▶ _Tasks and exercises_:
a - In the passage on CCDF plots, write out again the part that opens with the words containing "What happens when" and closes with "in log np.log(1-Y)", but use "division by zero" in place of "divide by zero".
b - Answer these questions about the passage on CCDF plots:
(i) What is the shape of the arrays shown for 1 - Y?
(ii) What did the passage use to calculate CCDF?
(iii) What is CDF said to be bad at revealing?
c - Continue the passage on CCDF plots from the point where it stops.

However, when the data spans multiple orders of magnitude, CDF may not be useful. Let's try.
gross_sorted = movies.Worldwide_Gross.sort_values()
N = len(gross_sorted)
Y = np.linspace(1/N, 1, num=N)
plt.xlabel("World wide gross")
plt.ylabel("Empirical CDF")
_ = plt.plot(gross_sorted, Y)
Although the movies that are interesting are those with large worldwide gross, we don't see any details about their distribution as they are all close to 1. In other words, CDF sucks at revealing the details of the tail.
CCDF is a nice alternative to examine distributions with heavy tails. The idea is same as CDF, but the direction of aggregation is opposite. Because we are starting from the largest value, it can reveal the details of those large values (tail).
CCDF is defined as follows:
$$ \bar{F}_X(x) = P(X > x)$$
And thus,
$$ \bar{F}_X(x) = P(X > x) = 1 - F_X(x)$$
In other words, we can use CDF to calculate CCDF.
Q: draw CCDF using the CDF code above.
# YOUR SOLUTION HERE
How about making the y axis in log scale?
# YOUR SOLUTION HERE
Although this is technically the correct CCDF plot, there is a very subtle issue. Do you see the vertical line at the rightmost side of the CCDF plot? To understand what's going on, let's look at the Y values of this plot. We used 1 - CDF to calculate CCDF. So,
1 - Y
array([9.99556738e-01, 9.99113475e-01, 9.98670213e-01, ..., 8.86524823e-04, 4.43262411e-04, 0.00000000e+00], shape=(2256,))
What happens when we take the log of these values?
np.log(1-Y)
/var/folders/d0/wgh1l_5905x4crqpp1b7whz40000gn/T/ipykernel_8464/1767632406.py:1: RuntimeWarning: divide by zero encountered in log np.log(1-Y)
array([-4.43360681e-04, -8.86918018e-04, -1.33067219e-03, ..., -7.02820143e+00, -7.72134861e+00, -inf], shape=(2256,))

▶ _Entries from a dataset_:

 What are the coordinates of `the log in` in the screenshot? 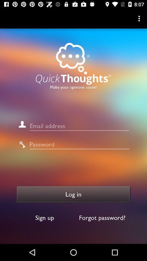 It's located at (73, 195).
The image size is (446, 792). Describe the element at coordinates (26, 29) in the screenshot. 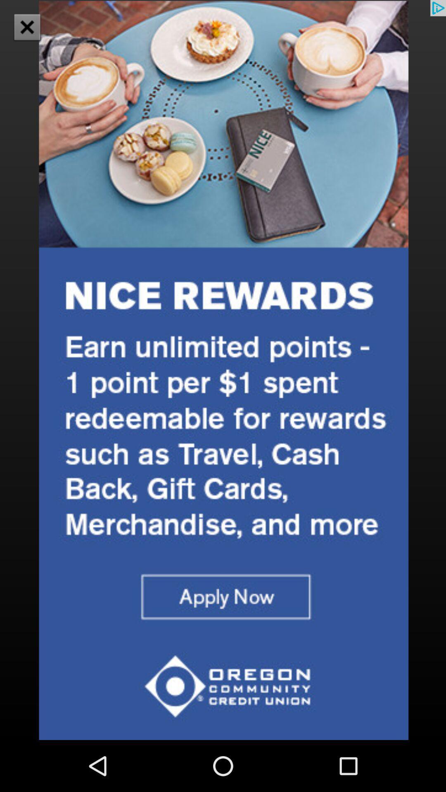

I see `the close icon` at that location.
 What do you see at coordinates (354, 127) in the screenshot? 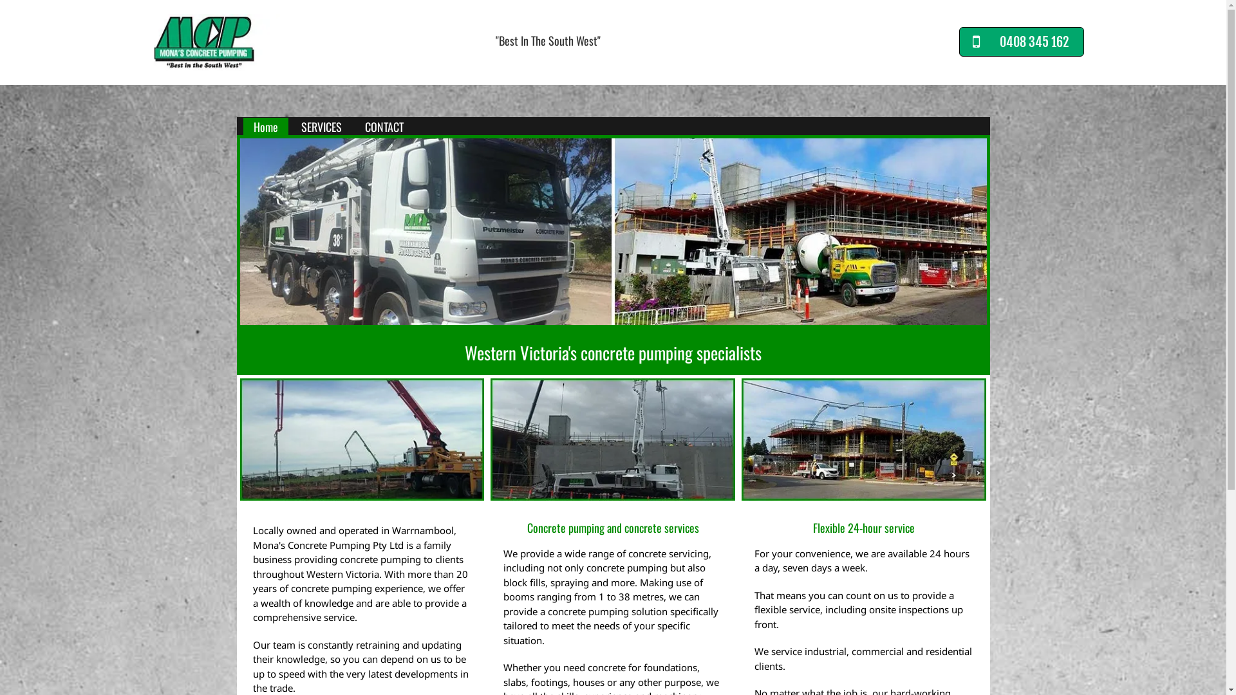
I see `'CONTACT'` at bounding box center [354, 127].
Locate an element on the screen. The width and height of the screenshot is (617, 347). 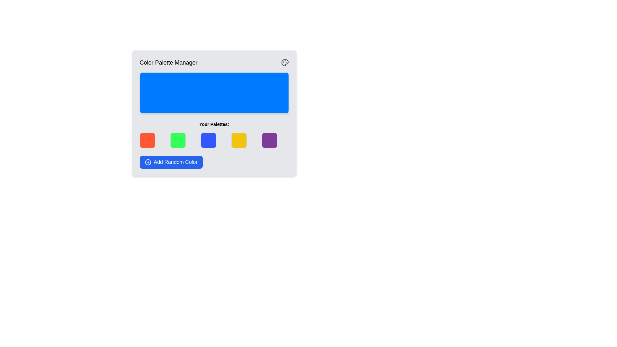
the icon located on the left side inside the blue button labeled 'Add Random Color' to initiate the add action is located at coordinates (148, 162).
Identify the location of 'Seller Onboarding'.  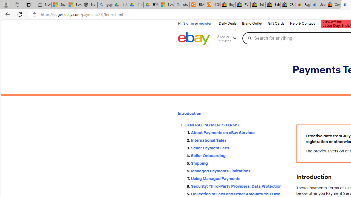
(239, 156).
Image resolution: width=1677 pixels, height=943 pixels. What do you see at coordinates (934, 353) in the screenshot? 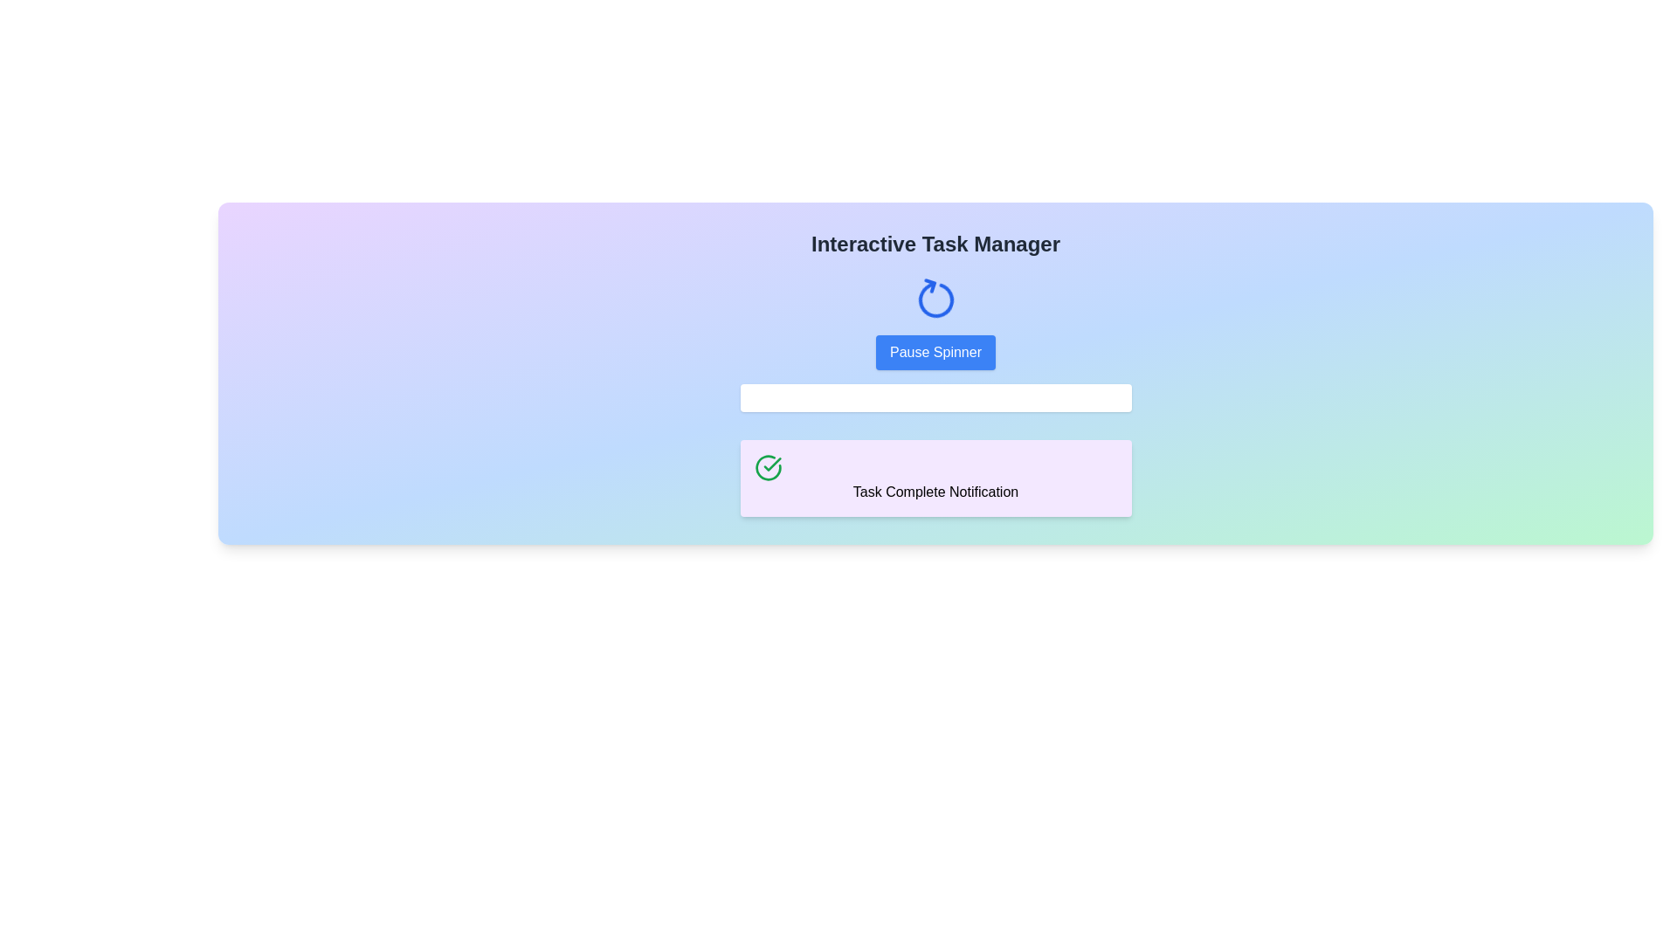
I see `the pause button located directly beneath the animated spinner in the Interactive Task Manager interface to observe its hover effect` at bounding box center [934, 353].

▶ _Response list_:
a -
What happens when we take the log of these values?
np.log(1-Y)
/var/folders/d0/wgh1l_5905x4crqpp1b7whz40000gn/T/ipykernel_8464/1767632406.py:1: RuntimeWarning: division by zero encountered in log np.log(1-Y)

b -
(i) (2256,)
(ii) 1 - CDF
(iii) The details of the tail

c -
Because the last value of 1 - Y is 0.0, we got -inf
as the log value. That means, the largest value's (let's say $x$) coordinate in our CCDF plot will be $(x, -inf)$ if we use a log scale for our y-axis. And thus we will not be able to see it in the plot. This occurs because we are drawing CDF in a simplified way. In reality, ECDF and ECCDF are step functions and this shouldn't matter. However, because we are drawing a line between the points, we are getting this issue.
This is somewhat problematic because the largest value in our dataset can be quite important and therefore we want to see it in the plot!
This is why, in practice, we sometimes use "incorrect" version of CCDF. We can consider $\bar{F}_X(x)$ as a "flipped" version of CDF.
$$ \bar{F}_X(x) = P(X \ge x) $$
instead of
$$ \bar{F}_X(x) = P(X > x) $$
In doing so, we can see the largest value in the data in our CCDF plot. We can also draw the correct version of CCDF, but this quick-and-dirty version is often easier and good enough to show what we want to show.
A simple way is just to define the y coordinates as follows:
Y = np.linspace( 1.0, 1/N, num=N)
Q: Draw a CCDF of worldwide gross data. Use log scale for y-axis.
# YOUR SOLUTION HERE
A straight line in semilog scale means exponential decay (cf. a straight line in log-log scale means power-law decay). So it seems like the amount of money a movie makes across the world follows roughly an exponential distribution, while there are some outliers that make insane amount of money.
Q: Which is the most successful movie in our dataset?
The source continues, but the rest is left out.